------ Исходный текст

Или индивидуалист, превосходно понимающий резоны коллективизма, то есть человеческой солидарности, в том числе (или главным образом) такой формы коллективизма, как патриотизм. Откуда, спрашивается, понимание этих резонов у записного индивидуалиста? Да все оттуда же… Из раннего детского военного и послевоенного опыта. Из опыта тяжелейшей победы над злейшим врагом человечества — немецким нацизмом.
Ведь даже если оставить за скобками человеконенавистническую идеологию нацизма, то какова геополитическая практика! Плевать на любые договоры, соглашения, границы, плевать на международное право тогда, когда нам удобно, мы берем себе земли, где живут наши соотечественники: Австрию, Судеты, Силезию. Нас обидели, унизили, поставили на колени, а мы встаем с колен — и мало никому не покажется. Мы берем: Вену, Прагу, Варшаву, Осло, Париж. А по какому праву? А по праву сильного.
И вот это чудовище, заменившее этику, теологию и право геополитикой было побеждено. Кем? Всей страной, всем народом. Не коммунистами, не суперумелым ведением военных действий, не лучшим вооружением, но… всем народом. Всю Европу завоевали арийские сверхчеловеки, а здесь обломались. Поэтому для поколения Бродского венгерские события 1956 года были ударом, накренившим картину мира. Ударом по одной из… скреп. Высокая трагедия превратилась в низкую геополитику. Мы — сильнее, и потому мы можем диктовать тем, от кого мы выгнали немцев, как им жить, какая власть, какой социальный строй им подходит. Удар был сокрушительный, он вышибал из душ хорошие стихи.

------------

Задания:
1. Воспроизведите без изменений часть отрывка о победе над нацизмом: она начинается со слов "Ведь даже если" и заканчивается словами "по праву сильного.".
2. Ответьте на вопросы по отрывку о победе над нацизмом.
(a) Какие три земли, где живут соотечественники, названы в отрывке?
(b) Кем, согласно отрывку, было побеждено «это чудовище»?
(c) События какого года стали ударом для поколения Бродского?
3. Продолжите отрывок о победе над нацизмом, начиная сразу после его последнего предложения.

------ Исходные материалы

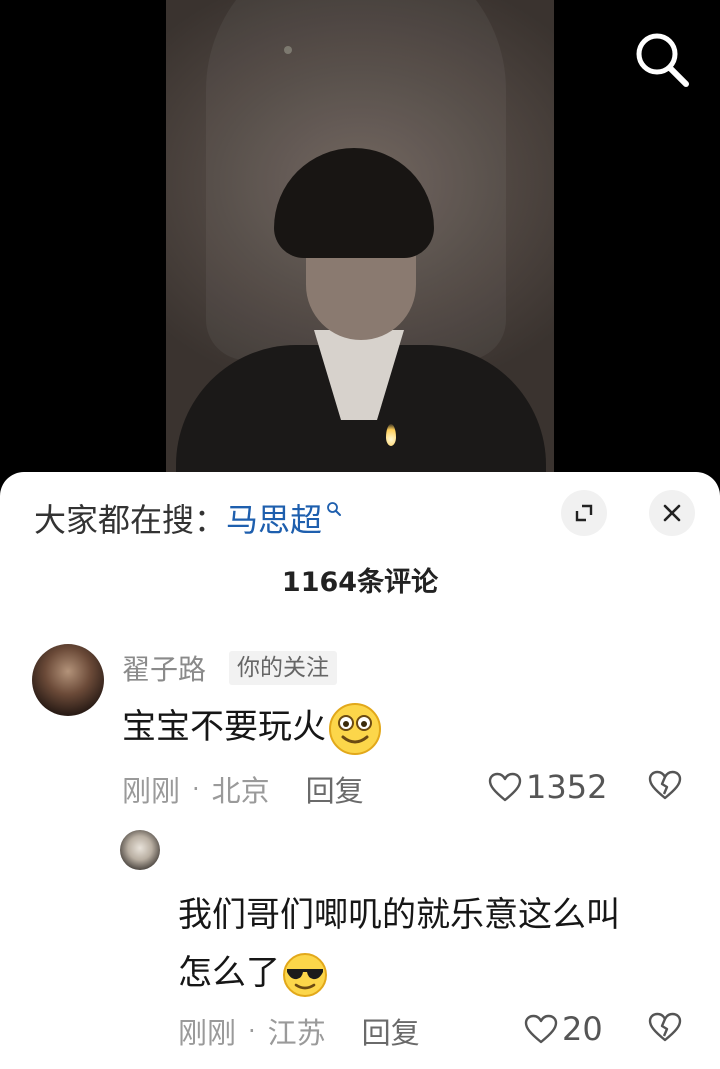  Describe the element at coordinates (274, 518) in the screenshot. I see `trending-search-keyword: 马思超` at that location.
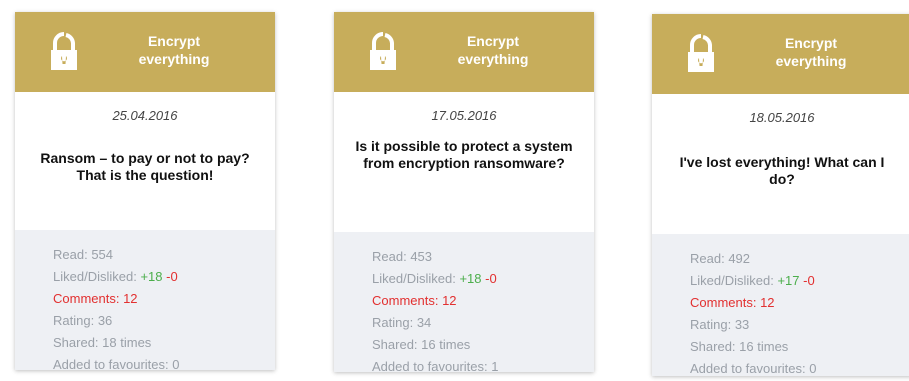 The image size is (909, 381). I want to click on favourites-value: 1, so click(495, 366).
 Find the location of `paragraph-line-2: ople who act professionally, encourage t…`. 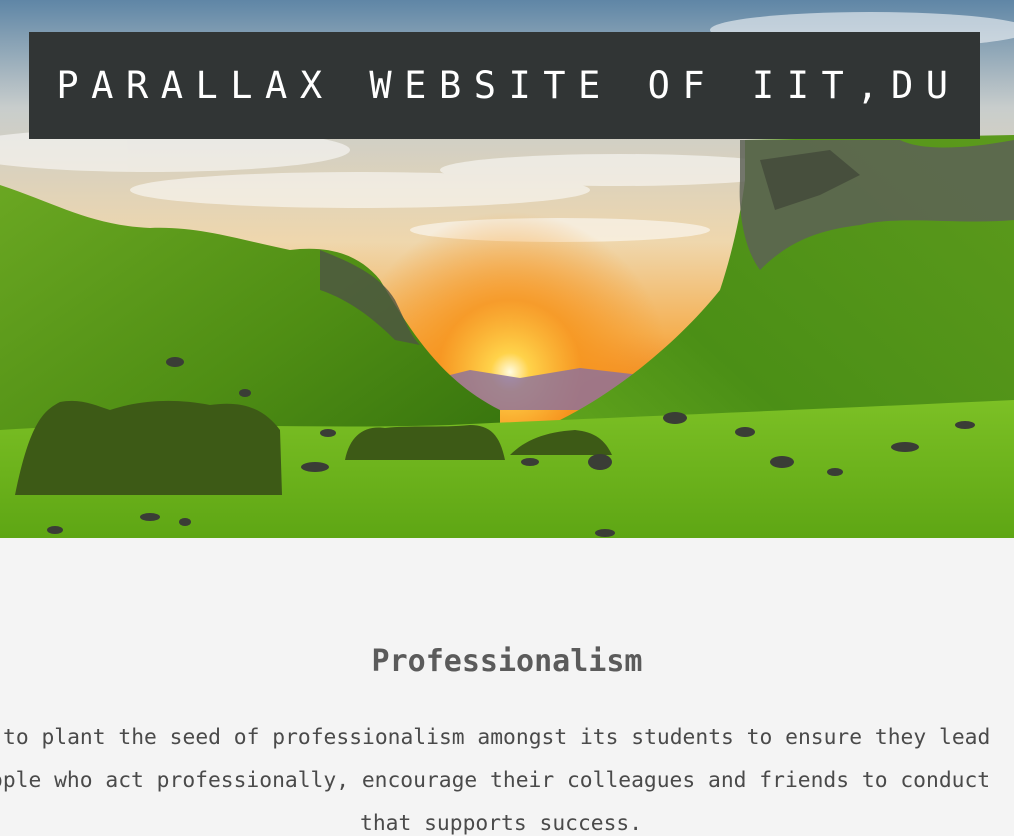

paragraph-line-2: ople who act professionally, encourage t… is located at coordinates (496, 780).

------------

Ответы по порядку:
1.
Ведь даже если оставить за скобками человеконенавистническую идеологию нацизма, то какова геополитическая практика! Плевать на любые договоры, соглашения, границы, плевать на международное право тогда, когда нам удобно, мы берем себе земли, где живут наши соотечественники: Австрию, Судеты, Силезию. Нас обидели, унизили, поставили на колени, а мы встаем с колен — и мало никому не покажется. Мы берем: Вену, Прагу, Варшаву, Осло, Париж. А по какому праву? А по праву сильного.

2.
(a) Австрия, Судеты, Силезия.
(b) Всей страной, всем народом.
(c) Венгерские события 1956 года.

3.
«Здесь — русское „Стой“, как немецкое „Хальт“, / здесь алая кровь, да на черный асфальт. / „Каховку“ поют на чужом языке, / и наш умирает на нашем штыке», — писала Лидия Гладкая в 1957 году. Страшнее и позорнее этого и быть ничего не может… для поколения Бродского.
Начало. Шутка фронтовика
А теперь обратимся к началу. К 1951—1952 годам, к романтической комедии, сочиненной недавним фронтовиком. Стоп, слышу я, ну какое же начало в 1952 году? Уже Николай Глазков гениально сформулировал: «Господи, вступися за Советы, / Защити страну от высших рас! / Потому что все твои заветы / Нарушает Гитлер чаще нас!» И Семен Гудзенко уже написал: «Нас не надо жалеть, / Ведь и мы никого не жалели. / Мы пред нашим комбатом, / Как пред Господом Богом, чисты…» И «Василий Теркин» Александра Твардовского уже был напечатан.
Текст, о котором ученик лефовца-футуриста Осипа Брика и конструктивиста Ильи Сельвинского Борис Слуцкий с удивленным уважением писал, что ни одно художественное произведение не оказало такого влияния на реальность (футуристическая, авангардистская задача), как поэма традиционалиста Твардовского. Ибо в начале войны таких солдат, как Василий Теркин, не было. Они стали появляться после поэмы об идеальном солдате.
Уже в журнале «Знамя» в 1946 году было напечатано стихотворение Исаковского: «Враги сожгли родную хату, / Сгубили всю его семью. / Куда ж теперь идти солдату, / Кому нести печаль свою?» — с его — навылет — финалом: «Хмелел солдат, слеза катилась, / Слеза несбывшихся надежд, / И на груди его светилась / Медаль за город Будапешт». В самом деле навылет, в том числе и из издательских планов. Стихотворение лет пятнадцать после первой публикации не перепечатывалось, зато его пели слепцы в поездах.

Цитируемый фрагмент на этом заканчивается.